Calling Home
The traditional suburb was never designed for everyone. Rows upon rows of houses, each within its own bubble of nuclear family life, fail to recognise duality and intersectionality. Carefully curated communities often limit recognition, rooted in biases surrounding who can afford to belong and who can identify with a space and its inhabitants.
This leads to the following thesis question:
'How can alternative inclusive spatial design methodologies act as a catalyst for policy change, while addressing the unconscious bias embedded within the suburban image of Altrincham, to encourage ethnic minority residents’ sense of home and belonging?'
This project responds to the thesis question by reflecting on the idea that some houses were never designed to be homes. Home is not fixed; it is shaped by experiences, interactions, identities, and lifestyles.
In Calling Home, home is redefined beyond the house. It illustrates the distinction between constructing a house and designing a home. By balancing public and private spaces and exploring materiality, the project transforms a house into a home, shaping atmospheres that support everyday life and foster belonging.
Home is redefined through walls that are no longer static dividers but social infrastructure; components that adapt to cultural use.
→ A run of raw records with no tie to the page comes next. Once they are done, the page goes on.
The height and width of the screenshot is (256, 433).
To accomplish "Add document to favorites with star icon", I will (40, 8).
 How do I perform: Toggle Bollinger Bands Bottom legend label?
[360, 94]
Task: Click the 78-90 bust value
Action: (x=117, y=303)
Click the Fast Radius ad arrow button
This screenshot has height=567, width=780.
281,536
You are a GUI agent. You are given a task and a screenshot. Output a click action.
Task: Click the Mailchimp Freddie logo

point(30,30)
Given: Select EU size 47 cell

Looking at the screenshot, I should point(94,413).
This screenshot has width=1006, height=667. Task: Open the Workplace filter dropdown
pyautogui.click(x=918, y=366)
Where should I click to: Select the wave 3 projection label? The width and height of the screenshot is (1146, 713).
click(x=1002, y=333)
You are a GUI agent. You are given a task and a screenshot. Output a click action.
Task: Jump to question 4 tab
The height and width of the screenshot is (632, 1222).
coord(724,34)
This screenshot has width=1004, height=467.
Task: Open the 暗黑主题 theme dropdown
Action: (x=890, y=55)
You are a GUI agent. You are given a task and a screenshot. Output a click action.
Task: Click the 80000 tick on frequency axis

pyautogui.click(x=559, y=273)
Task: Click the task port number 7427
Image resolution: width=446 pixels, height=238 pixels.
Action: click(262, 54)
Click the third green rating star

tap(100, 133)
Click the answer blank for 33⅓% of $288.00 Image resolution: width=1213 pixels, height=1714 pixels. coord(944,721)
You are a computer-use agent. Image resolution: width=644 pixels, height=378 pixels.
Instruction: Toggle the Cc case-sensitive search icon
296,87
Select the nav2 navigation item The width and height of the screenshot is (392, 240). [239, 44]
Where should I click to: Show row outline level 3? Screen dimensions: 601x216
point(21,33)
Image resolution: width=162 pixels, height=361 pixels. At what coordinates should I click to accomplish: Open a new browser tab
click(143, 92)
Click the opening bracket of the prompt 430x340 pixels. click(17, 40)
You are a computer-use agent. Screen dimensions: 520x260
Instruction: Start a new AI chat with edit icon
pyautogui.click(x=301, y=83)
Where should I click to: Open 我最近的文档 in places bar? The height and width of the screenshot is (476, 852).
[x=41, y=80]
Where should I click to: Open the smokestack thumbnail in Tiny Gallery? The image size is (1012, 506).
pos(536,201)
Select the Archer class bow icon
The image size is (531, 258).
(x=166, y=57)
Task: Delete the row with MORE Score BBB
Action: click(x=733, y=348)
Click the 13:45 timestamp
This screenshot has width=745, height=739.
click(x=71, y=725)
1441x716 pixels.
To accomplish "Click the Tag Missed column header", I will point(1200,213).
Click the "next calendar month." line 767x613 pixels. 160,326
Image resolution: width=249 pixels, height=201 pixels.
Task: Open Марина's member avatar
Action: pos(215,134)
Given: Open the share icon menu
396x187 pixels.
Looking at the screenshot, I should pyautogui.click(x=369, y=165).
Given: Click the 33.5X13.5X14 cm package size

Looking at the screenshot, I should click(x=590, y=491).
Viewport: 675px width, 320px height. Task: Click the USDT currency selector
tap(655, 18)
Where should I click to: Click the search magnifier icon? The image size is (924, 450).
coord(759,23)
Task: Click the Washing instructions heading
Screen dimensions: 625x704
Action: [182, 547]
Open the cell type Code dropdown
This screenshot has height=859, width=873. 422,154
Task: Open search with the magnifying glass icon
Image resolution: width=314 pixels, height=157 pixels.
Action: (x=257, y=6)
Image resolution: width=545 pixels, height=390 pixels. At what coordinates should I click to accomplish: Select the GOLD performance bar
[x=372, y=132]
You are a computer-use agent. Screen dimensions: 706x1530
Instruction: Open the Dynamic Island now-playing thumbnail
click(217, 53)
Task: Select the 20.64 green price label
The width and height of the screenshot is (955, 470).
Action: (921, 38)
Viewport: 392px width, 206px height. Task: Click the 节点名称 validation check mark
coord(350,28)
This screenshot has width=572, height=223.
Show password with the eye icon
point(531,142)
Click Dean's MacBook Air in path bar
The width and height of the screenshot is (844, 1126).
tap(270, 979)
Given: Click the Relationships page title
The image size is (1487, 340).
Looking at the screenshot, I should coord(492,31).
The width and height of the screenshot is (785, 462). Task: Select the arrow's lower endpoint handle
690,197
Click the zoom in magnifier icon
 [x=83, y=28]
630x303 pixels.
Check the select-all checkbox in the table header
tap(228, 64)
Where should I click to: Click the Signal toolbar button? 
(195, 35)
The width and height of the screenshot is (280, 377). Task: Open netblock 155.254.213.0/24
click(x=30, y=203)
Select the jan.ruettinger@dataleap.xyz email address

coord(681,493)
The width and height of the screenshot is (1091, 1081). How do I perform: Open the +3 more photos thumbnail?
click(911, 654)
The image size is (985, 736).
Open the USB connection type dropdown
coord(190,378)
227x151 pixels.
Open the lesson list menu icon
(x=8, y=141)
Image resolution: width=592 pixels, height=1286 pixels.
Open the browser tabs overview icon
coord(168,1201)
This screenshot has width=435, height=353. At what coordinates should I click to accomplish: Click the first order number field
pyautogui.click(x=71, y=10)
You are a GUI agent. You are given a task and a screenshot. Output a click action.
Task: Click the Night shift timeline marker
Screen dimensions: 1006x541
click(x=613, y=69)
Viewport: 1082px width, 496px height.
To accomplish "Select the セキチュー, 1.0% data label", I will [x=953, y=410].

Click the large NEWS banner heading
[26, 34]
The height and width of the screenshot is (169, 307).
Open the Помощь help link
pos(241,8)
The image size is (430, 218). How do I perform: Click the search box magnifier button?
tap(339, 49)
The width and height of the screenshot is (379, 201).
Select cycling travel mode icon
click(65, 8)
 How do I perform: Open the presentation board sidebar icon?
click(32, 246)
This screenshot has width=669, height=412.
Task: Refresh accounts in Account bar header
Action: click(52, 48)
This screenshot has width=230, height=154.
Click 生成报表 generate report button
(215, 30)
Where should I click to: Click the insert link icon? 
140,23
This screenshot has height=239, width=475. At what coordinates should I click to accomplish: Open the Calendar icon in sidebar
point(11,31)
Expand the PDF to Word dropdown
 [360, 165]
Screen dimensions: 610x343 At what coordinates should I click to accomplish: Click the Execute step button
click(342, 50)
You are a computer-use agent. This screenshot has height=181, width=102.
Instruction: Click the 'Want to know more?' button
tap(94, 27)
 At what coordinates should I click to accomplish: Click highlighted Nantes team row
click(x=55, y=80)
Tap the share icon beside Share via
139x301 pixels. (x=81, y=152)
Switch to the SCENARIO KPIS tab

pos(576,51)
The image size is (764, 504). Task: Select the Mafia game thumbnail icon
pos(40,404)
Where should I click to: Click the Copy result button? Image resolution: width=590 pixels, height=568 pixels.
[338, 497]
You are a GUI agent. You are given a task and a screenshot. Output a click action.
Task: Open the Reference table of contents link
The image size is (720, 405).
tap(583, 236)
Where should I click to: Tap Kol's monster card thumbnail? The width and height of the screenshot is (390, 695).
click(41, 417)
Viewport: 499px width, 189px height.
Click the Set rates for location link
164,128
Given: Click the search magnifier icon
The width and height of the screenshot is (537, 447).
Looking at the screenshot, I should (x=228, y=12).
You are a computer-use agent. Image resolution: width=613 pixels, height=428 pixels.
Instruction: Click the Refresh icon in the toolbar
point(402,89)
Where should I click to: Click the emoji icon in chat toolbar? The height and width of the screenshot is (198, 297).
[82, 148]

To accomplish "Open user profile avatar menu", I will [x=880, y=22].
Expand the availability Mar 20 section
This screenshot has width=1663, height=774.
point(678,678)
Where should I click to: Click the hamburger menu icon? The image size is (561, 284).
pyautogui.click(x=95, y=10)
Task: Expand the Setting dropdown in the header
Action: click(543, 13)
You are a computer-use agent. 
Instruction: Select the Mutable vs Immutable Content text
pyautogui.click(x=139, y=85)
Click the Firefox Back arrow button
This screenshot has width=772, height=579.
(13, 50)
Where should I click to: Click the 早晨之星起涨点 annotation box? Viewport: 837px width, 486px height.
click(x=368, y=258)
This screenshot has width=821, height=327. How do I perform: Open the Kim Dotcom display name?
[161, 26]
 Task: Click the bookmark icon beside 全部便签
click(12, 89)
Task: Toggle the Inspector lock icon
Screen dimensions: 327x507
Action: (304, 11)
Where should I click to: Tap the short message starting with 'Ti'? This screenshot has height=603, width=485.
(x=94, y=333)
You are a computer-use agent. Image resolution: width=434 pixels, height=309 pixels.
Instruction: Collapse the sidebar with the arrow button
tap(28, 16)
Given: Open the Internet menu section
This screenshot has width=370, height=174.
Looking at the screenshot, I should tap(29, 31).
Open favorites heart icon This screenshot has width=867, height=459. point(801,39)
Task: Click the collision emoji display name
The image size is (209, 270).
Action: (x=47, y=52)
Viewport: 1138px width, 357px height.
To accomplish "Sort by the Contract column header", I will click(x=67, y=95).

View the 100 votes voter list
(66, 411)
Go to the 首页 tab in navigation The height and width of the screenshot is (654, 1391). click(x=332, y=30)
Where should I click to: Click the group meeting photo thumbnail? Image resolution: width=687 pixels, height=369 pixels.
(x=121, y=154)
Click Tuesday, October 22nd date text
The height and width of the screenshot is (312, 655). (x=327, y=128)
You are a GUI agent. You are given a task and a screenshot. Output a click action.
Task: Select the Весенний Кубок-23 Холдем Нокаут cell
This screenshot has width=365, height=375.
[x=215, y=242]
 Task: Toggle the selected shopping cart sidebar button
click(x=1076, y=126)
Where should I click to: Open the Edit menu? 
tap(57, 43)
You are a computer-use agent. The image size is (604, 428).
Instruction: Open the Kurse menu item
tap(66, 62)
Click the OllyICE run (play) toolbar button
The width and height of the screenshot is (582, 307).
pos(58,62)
It supports intersectional ways of living, gathering, and multi-generational households.
The project manifesto targets developers and designers in the hope that, by speaking a language of longevity, adaptability, and necessity, the proposed masterplan can become a catalyst for local authority awareness. By targeting developers first, the project becomes a design mechanism through which interventions act as strategic tools for change. Policy change follows practice. Practice begins with developers.